The first bug, observed in LinkedIn's change request tracker and deployment platform manifested itself as duplicate emails from the service. Koshy noted the root cause was a formatting change to messages, and the subsequent termination of cache loading on an offset manager that had been fed a stale offset. Log compaction and purge triggers never fired on the deployment topic because of low data volume in the topic’s partition. This led to a stale offset being used as the consumer’s starting point, leading to a reread of previously consumed messages and triggering duplicate emails.

The second bug was in a data deployment pipeline in which Hadoop push-jobs send data to to a non-production Kafka environment, which are then mirrored to production clusters via Kafka cluster replication. The replication became stuck after an offset fetch returned without a valid checkpoint, indicating a loss of previously checkpointed offsets. Koshy describes the root cause as

... since the log compaction process had quit a while ago, there were several much older offsets still in the offsets topic. The offset cache load process would have loaded these into the cache. This by itself is fine since the more recent offsets in the log would eventually overwrite the older entries. The problem is that the stale offset cleanup process kicked in during the long offset load and after clearing the old entries also appended tombstones at the end of the log. The offset load process in the meantime continued and loaded the most recent offsets into the cache, but only to remove those when it saw the tombstones. This explains why the offsets were effectively lost.

Unclear leader election between Kafka brokers where the lead broker of a partition fails during complete replication lag will result in offset rewinds. Kafka message consumers issue fetch requests that specify which offset to consume from. Consumers check their offsets against each topic-partition so they can resume from the last checkpoint should the consumer need to restart. Checkpoints can happen when a consumer fails, restarts, or if partitions are added to the topic and the partition distribution across the consumer instances needs to change. If a consumer fetch contains an offset key out of bounds against the broker's topic log it will receive an OffsetOutOfRange error. The consumer will then set its offset to either the latest or earliest valid offset according to its auto.offset.reset configuration. Koshy notes that

Resetting to the earliest offset will cause duplicate consumption while resetting to the latest offset means potentially losing some messages that may have arrived between the offset reset and the next fetch.
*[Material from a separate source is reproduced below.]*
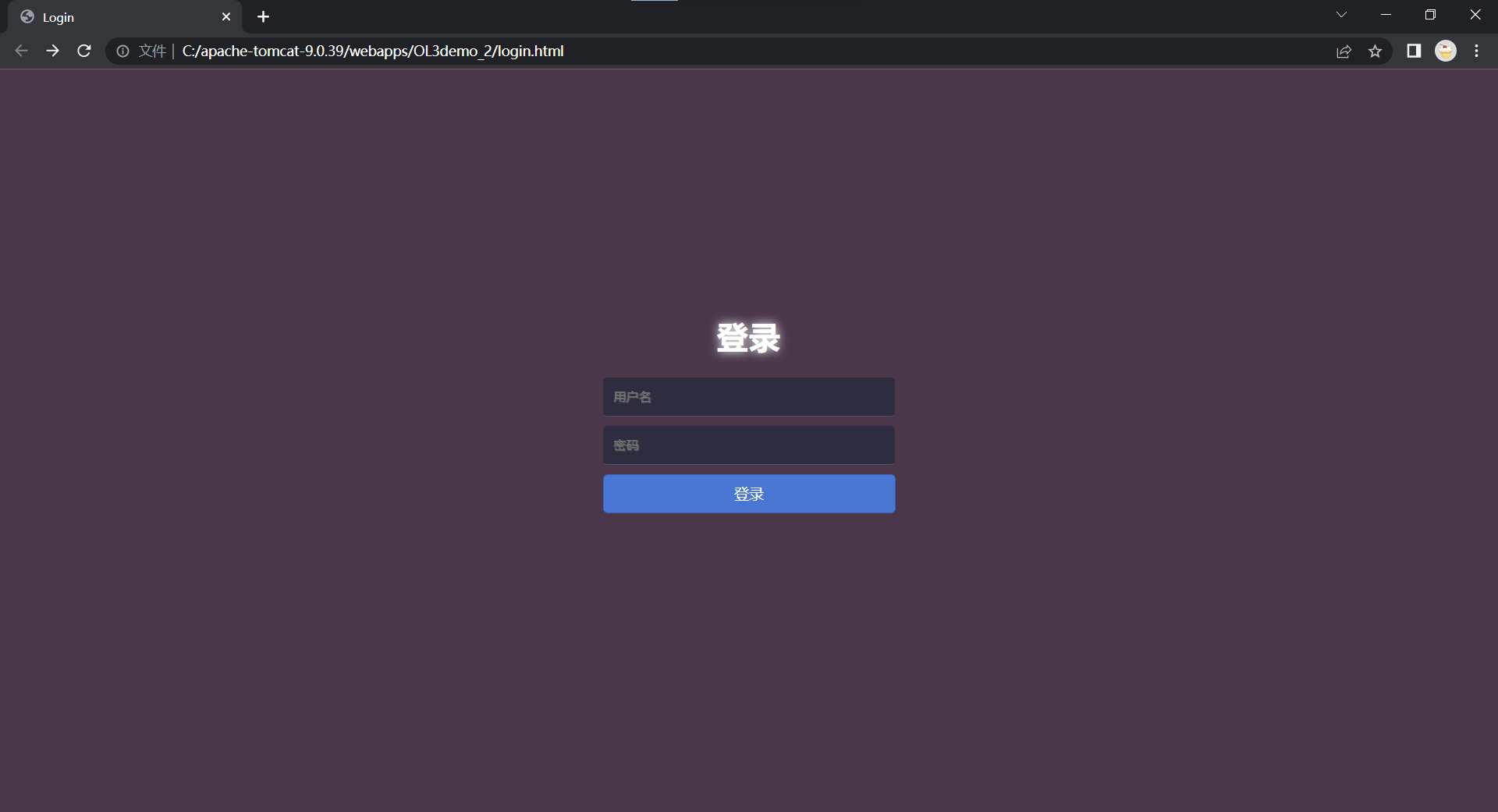Screen dimensions: 1498x812
Task: Click the 文件 label in the address bar
Action: (x=151, y=51)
Koshy also highlighted some best practices for earlier offset rewind detection. Monitor the cluster's unclean leader election rate. Monitor and alert on consumer lags in a manner that avoids false-positives. Monitor log compaction metrics, especially the max-dirty-ratio sensor, offset management metrics like offset-cache-size, commit-rate, and group-count sensors. Offsets themselves are stored in a replicated, partitioned and compacted log associated with the internal __consumer_offsets topic. Koshy recommends taking a dump of the internal topic early in the debugging process to avoid log compaction removing potentially useful data. The particular topic is populated with messages any time offset commit requests are sent to offset manager brokers. Consumer and broker logs are also potentially useful.